Python Forum
Thread Rating:
  • 0 Vote(s) - 0 Average
  • 1
  • 2
  • 3
  • 4
  • 5
pattern recogintion
#1
i was wondering whether you could help me or direct me to some tutorial where i can learn how to extract dates from a CSV file where there are certain patterns in the data,

i'll make it more understandable:

i have a csv file: AAPL.csv (for example), where i have Date Open High Low Close Adj Close Volume

what i wanna have is a new file where its content will be dates from the original file (AAPL.csv) where there was a 2 day pattern (in this case - where Open (of the second day) < Low (of the first day) and Close(second day) > High (of the first day))

i don't expect you to write me a script for this, i rather simply wanna have something to read which will be more custom made for this kind of operation...

thank you !
tal

btw, i have already installed Numpy, Pandas and TA-Lib

it's simply i don't know how to begin, and i don't wanna be all-over the place with this (i mean, i wanna learn something specific which will enable me to get the job done)

thanks once again...
Reply
#2
search here to start: https://pypi.org/search/?q=%27find+dates%27
Reply
#3
how do i write the condition(s) in a context ?
this is all seem very confusing to me...

i read about reading & writing files using panda, which gives me a bit more of the way,

but i don't know where to write the condition (or how to write it, (using what ? for loop (within another one ?))

Larz60+,

i went over the page you gave me - it is about extracting dates in general,
what i wanna do is extract the dates based on a condition...
Reply
#4
Can you attach a sample file?
Reply
#5
of the csv you mean ?

there seem not to be an option of attaching files here...

maybe if i put a link to where i download the file, then you can have the same file...

a link to yahoo
Reply
#6
I think pandas could do this in a easier way.
But I'm not using this so much much, I have always too look up the docs.


import csv


def condition(first, second):
    try:
        s_open = float(second["Open"])
        f_low = float(first["Low"])
        s_close = float(second["Close"])
        f_high = float(first["High"])
    except ValueError:
        # throw bad data away
        return False
    return s_open < f_low and s_close > f_high


def get_data(csv_file, new_csv):
    with open(csv_file, "rt", encoding="utf8", newline="") as fd_in:
        with open(new_csv, "wt", encoding="utf8", newline="") as fd_out:
            reader = csv.DictReader(fd_in)
            writer = csv.writer(fd_out)
            writer.writerow(reader.fieldnames)
            first_day, second_day = [iter(reader)] * 2
            # a little trick to get the same identical iterator twice
            for first, second in zip(first_day, second_day):
                if condition(first, second):
                    writer.writerow(first.values())
                    writer.writerow(second.values())
The newline="" is something for Windows.
On Linux I don't use this hack.

During testing I've seen that your Data has "null" inside, which should represent a missing values.
In the condition function I catch the ValueError comming from float() and return False to throw bad data away.
Almost dead, but too lazy to die: https://sourceserver.info
All humans together.
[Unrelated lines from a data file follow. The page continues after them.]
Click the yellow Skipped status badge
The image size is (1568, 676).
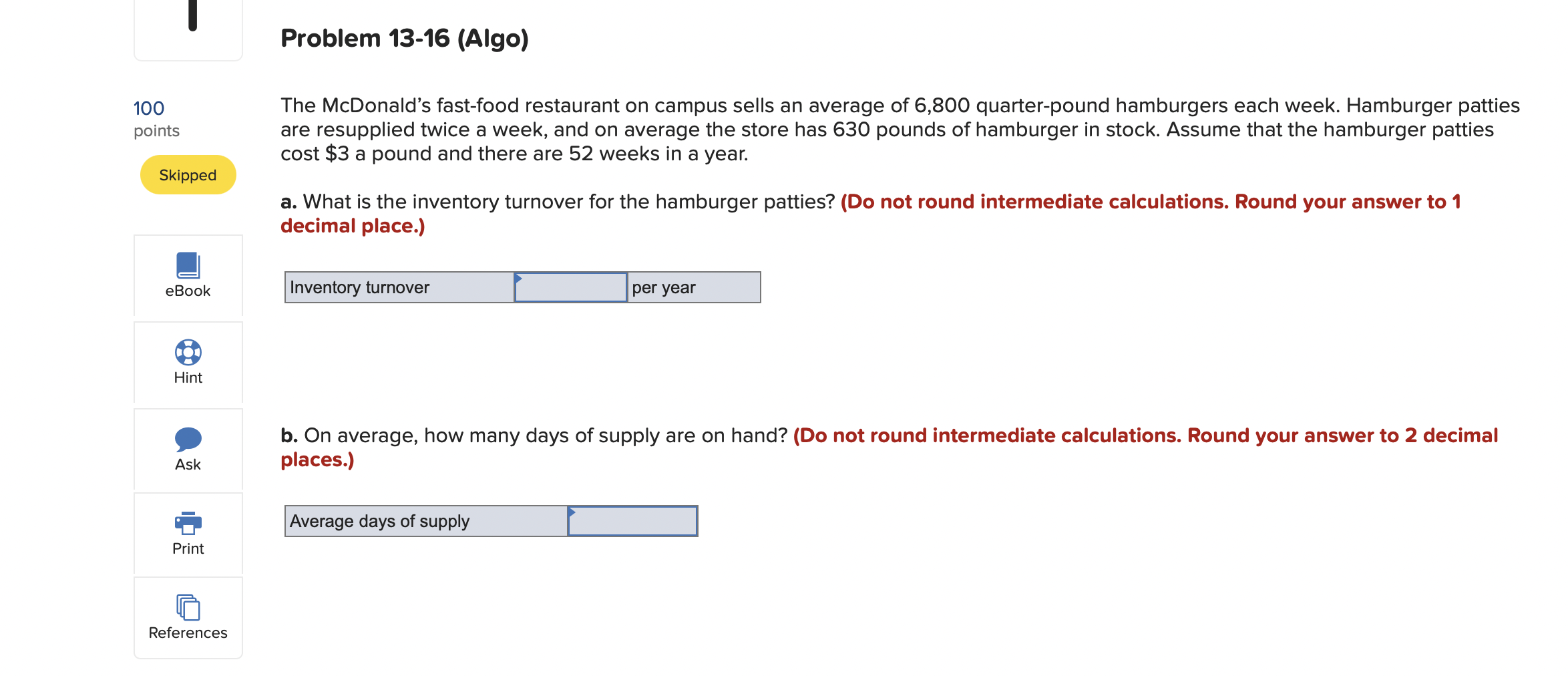pyautogui.click(x=188, y=174)
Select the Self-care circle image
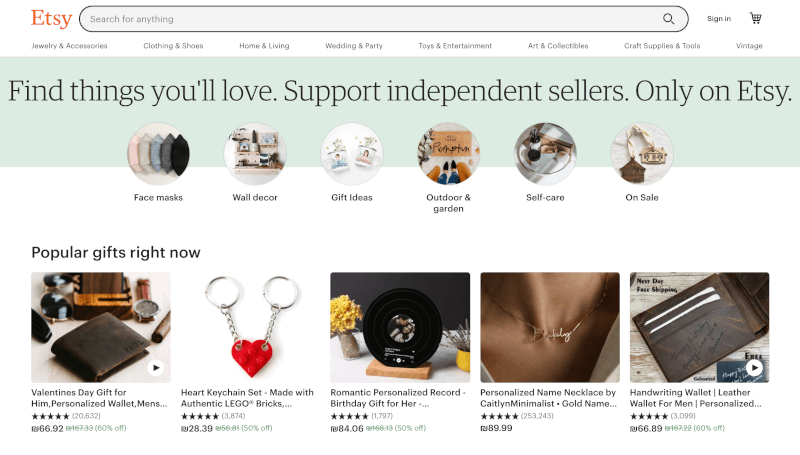The height and width of the screenshot is (455, 800). click(x=545, y=154)
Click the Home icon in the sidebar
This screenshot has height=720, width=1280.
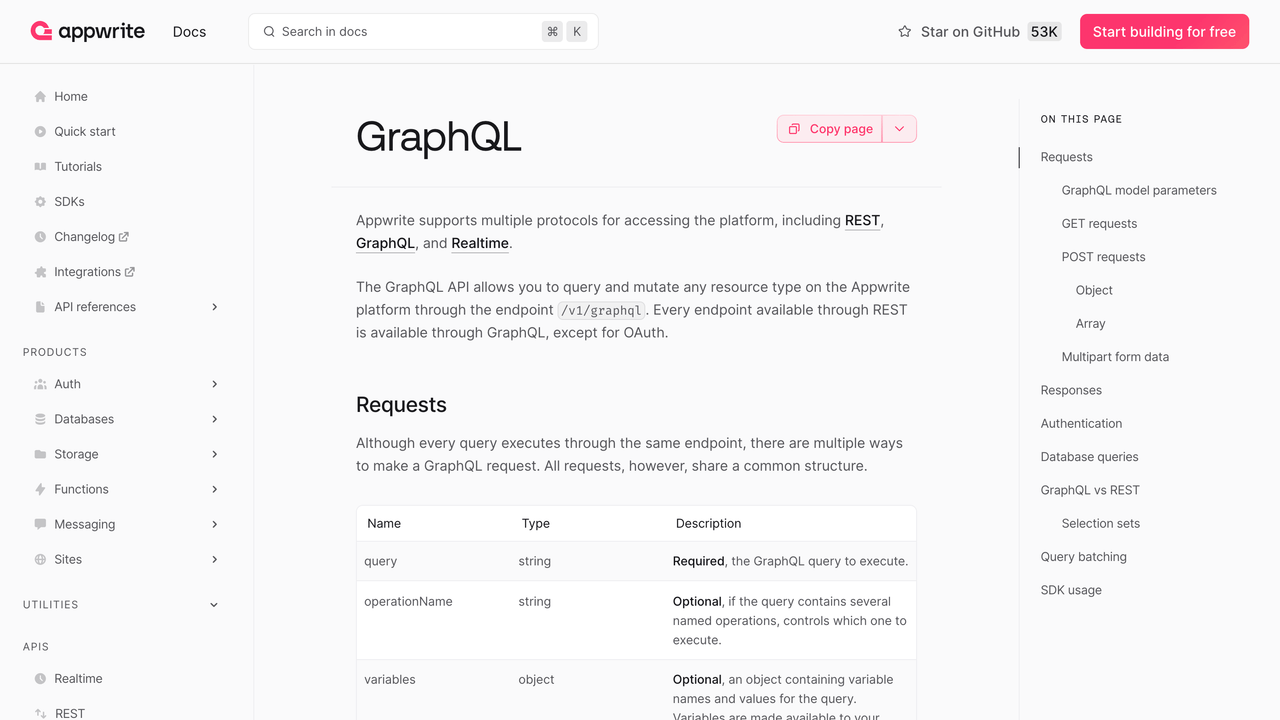point(40,97)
We don't need politicians!
Reply
#7
to attach file, click on new reply, for some reason doesn't appear otherwise.
But I'll get it from link.
I have some errands that I need to run, will get to this when I return.
In the meantime, please post what you've tried so far.
Reply
#8
Dead_Eye - what you wrote is very impressive, but i still don't know what to do with it in order to make it work...i feel ignorant...

Larz60+ - what Dead_Eye wrote is by far much more than i am able to write...

i tried to attach the file - but it told me it is too a large a file in order to be attached...it wrote the maximum for file attachment is 250k...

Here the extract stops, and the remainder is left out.